Differences in subjective activity of daily living (ADL), health-related quality of life, performance-based tests, and the quality of daily-living activity between the PD motor subtypes have been established [6,7]. The current study highlights differences in total daily-living physical activity between the individuals with PIGD and healthy controls, suggests that physical activity in the TD subtype was intermediate between PIGD and controls, and identifies factors that are related to physical activity in the PIGD subtype. Our results complement other clinically relevant differences regarding the PIGD and the TD motor subtypes and point to factors that may contribute to these differences. Moreover, the present findings demonstrate that bradykinesia, a hallmark of PD, was indeed significantly associated with the daily-living physical activity, especially in the PIGD subtype, underscoring the clinical value of this measure of activity.
Consistent with previous reports [9,10,11], we found that daily-living physical activity was moderately related to motor symptom severity (i.e., higher UPDRS III scores). This was present only in the PIGD subtype (recall Figure 2). Contrary to our expectations, higher motor severity in the ON state was only slightly more strongly associated with physical activity than in the OFF state.

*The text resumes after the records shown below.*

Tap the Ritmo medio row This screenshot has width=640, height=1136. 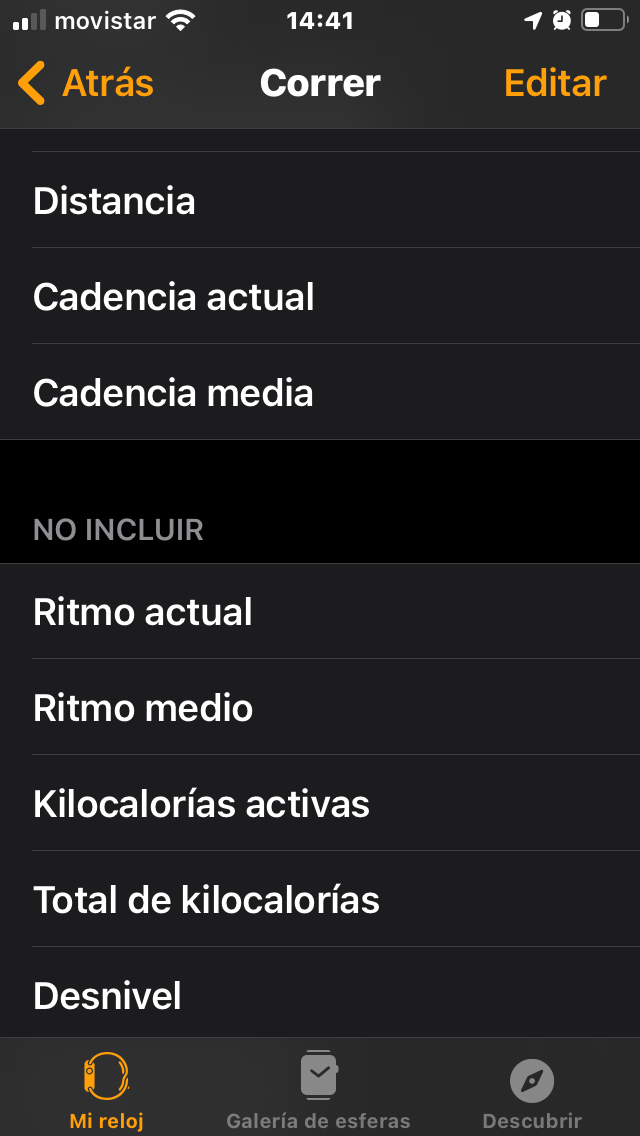coord(320,708)
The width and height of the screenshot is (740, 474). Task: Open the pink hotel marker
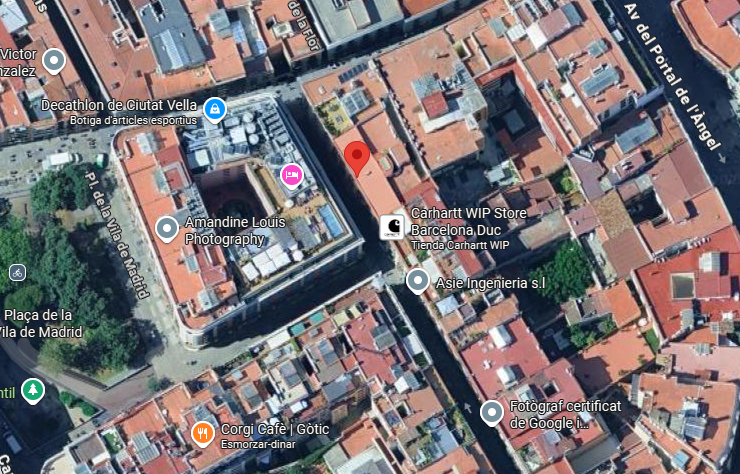pos(291,174)
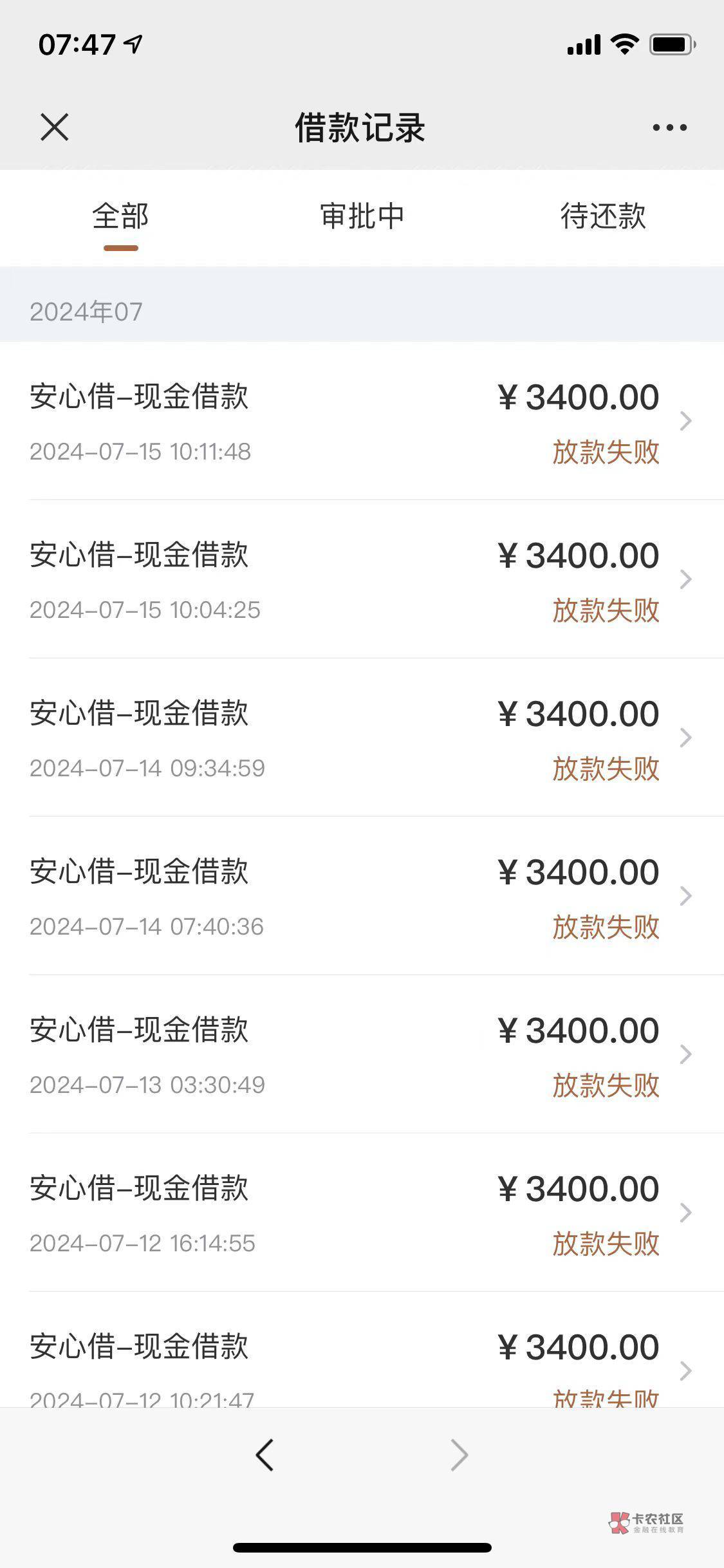Close the 借款记录 page
The height and width of the screenshot is (1568, 724).
55,127
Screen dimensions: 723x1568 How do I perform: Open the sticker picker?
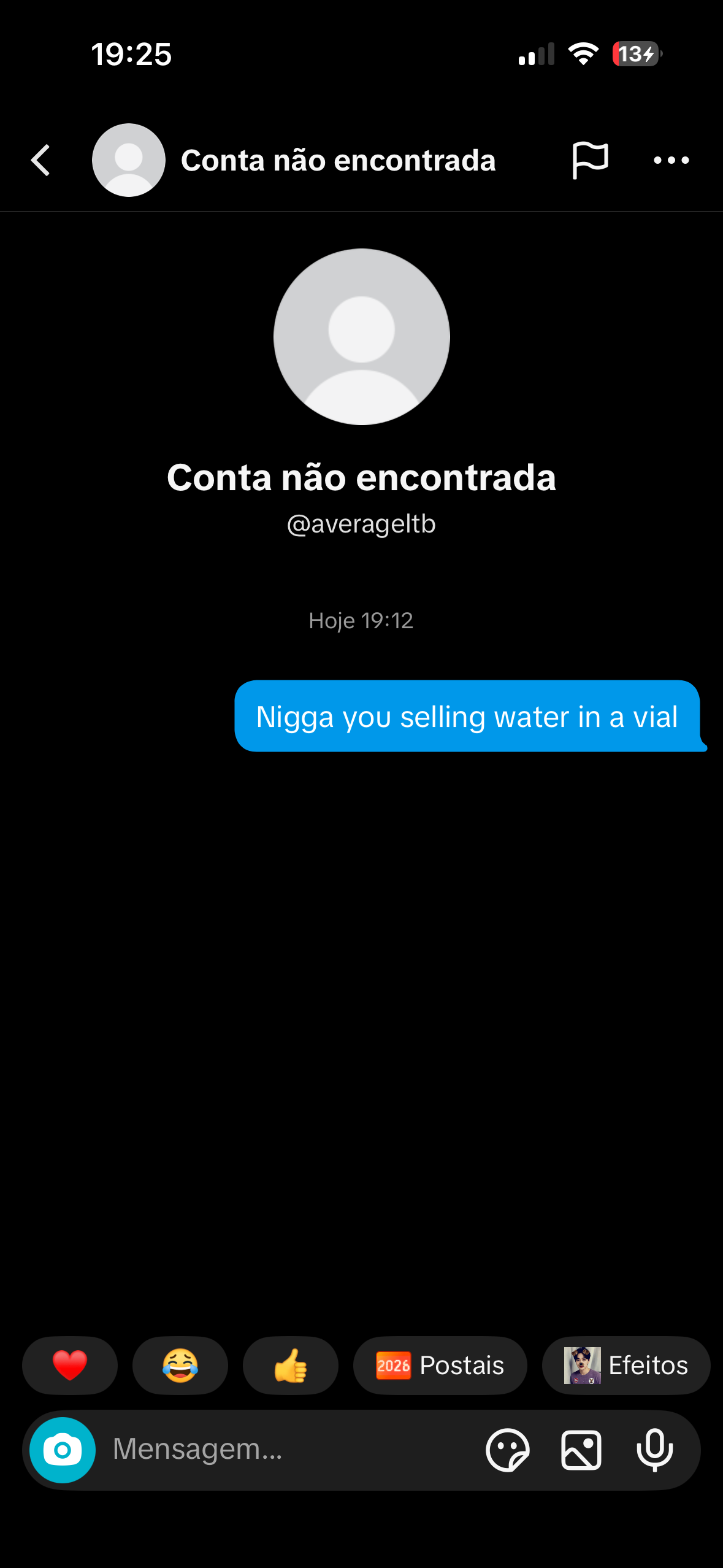507,1450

This may be explained by the limited influence of dopaminergic therapy on some of these symptoms [27]. Alternatively, perhaps the OFF state reduces gross motor function, while the movements provided in that period of the day play an important role in total daily-living physical activity capturing.
In contrast to the manifestations of the PIGD subtype, overall disease severity in both ON and OFF medication states and PD symptoms fluctuations appear to have mild, non-significant association with daily-living physical activity in the TD subtype subjects. There may be several possible explanations regarding the differences in physical activity between those motor subtypes. For example, previous reports indicate that people with the TD subtype have a lower annual rate of progression in the MDS-UPDRS scores [28]. Moreover, the tremor score was not associated with the severity or progression of motor complications [29] and, according to our findings, was also not related to objective daily physical activity counts. An additional explanation of the less restricted physical activity in the TD subtype could be linked to non-motor symptoms of PD. Individuals in the TD group tend to suffer less than individuals in the PIGD group from a variety of non-motor symptoms that are known to also influence physical activity [6].
However, there are some surprising findings related to the PIGD subtype too. For instance, FOG, another hallmark of disease severity of the PIGD subtype, was not directly related to the daily-living physical activity levels. This finding may indicate that symptoms like freezing of gait, fear of falling, and fall history could be mediators, secondarily related to the physical activity causing gait and balance disturbances. Poor balance performance (represented by the Berg balance test) was negatively associated with the total daily-living physical activity in both subtypes (recall Figure 2), yet more so in the PIGD individuals. Similarly, gait index scores were highly reflected in the daily physical activity, as expected. These disturbances may contribute to less consistent and less confident gait and result in a reduced physical activity among the PIGD subtype. Furthermore, patients with PD who experience FOG are more sensitive to dual-task costs during walking [30]. These hazardous conditions and other factors may alter daily-living physical activity into a high resource-consuming function (due to different levels of dual-tasking) for subjects with PD of the PIGD subtype and may cause self-restriction of physical activity.
Parts I and II of MDS-UPDRS (representing self-report of ADL difficulties and non-motor symptoms) are often used to evaluate therapeutic effects in clinical trials, to track longitudinal changes in PD cohorts over time, and to guide clinical decision-making. Previous studies have demonstrated varying results on the agreement of MDS-UPDRS Part II with objective measures of daily-living activity [11,31,32]. In the current work, we did not find significant associations between the self-report patient’s perspectives of non-motor and motor symptoms (i.e., scores on the UPDRS Parts I and II) and the total daily-living physical activity among the PD subtypes (recall Figure 3). Several factors may explain the differences between our and the aforementioned findings: (1) Subjects received different instructions regarding how to maintain their weekly routines [32], (2) The placement of the sensor to measure step counts as a proxy for daily-living physical activity was different than in our study [11]. Still, our results are based on collection and processing methods of total daily-living physical activity that are consistent with many previous studies that assessed daily-living physical activity [1,20,33]. Studies that used wearables to assess daily-living ambulation emphasize the importance of monitoring the many challenges that occur during daily routines, as compared to the relative sterile laboratory settings assessment. To date, there is a lack of standardization of physical activity monitoring in daily living. Nevertheless, wearables are not implemented in every clinic, thus it is not yet a common practice.
It appears that ADL difficulties do not accurately reflect the objective measurement of physical activity. This finding is consistent with other studies that examined the validity and interpretation of the MDS-UPDRS Part II due to psychometric limitations [34,35]. Nonetheless, optimal characterization of a subject’s response to an intervention or clinical trial should probably include, alongside the self-report, objective daily-living evaluation (e.g., using wearables).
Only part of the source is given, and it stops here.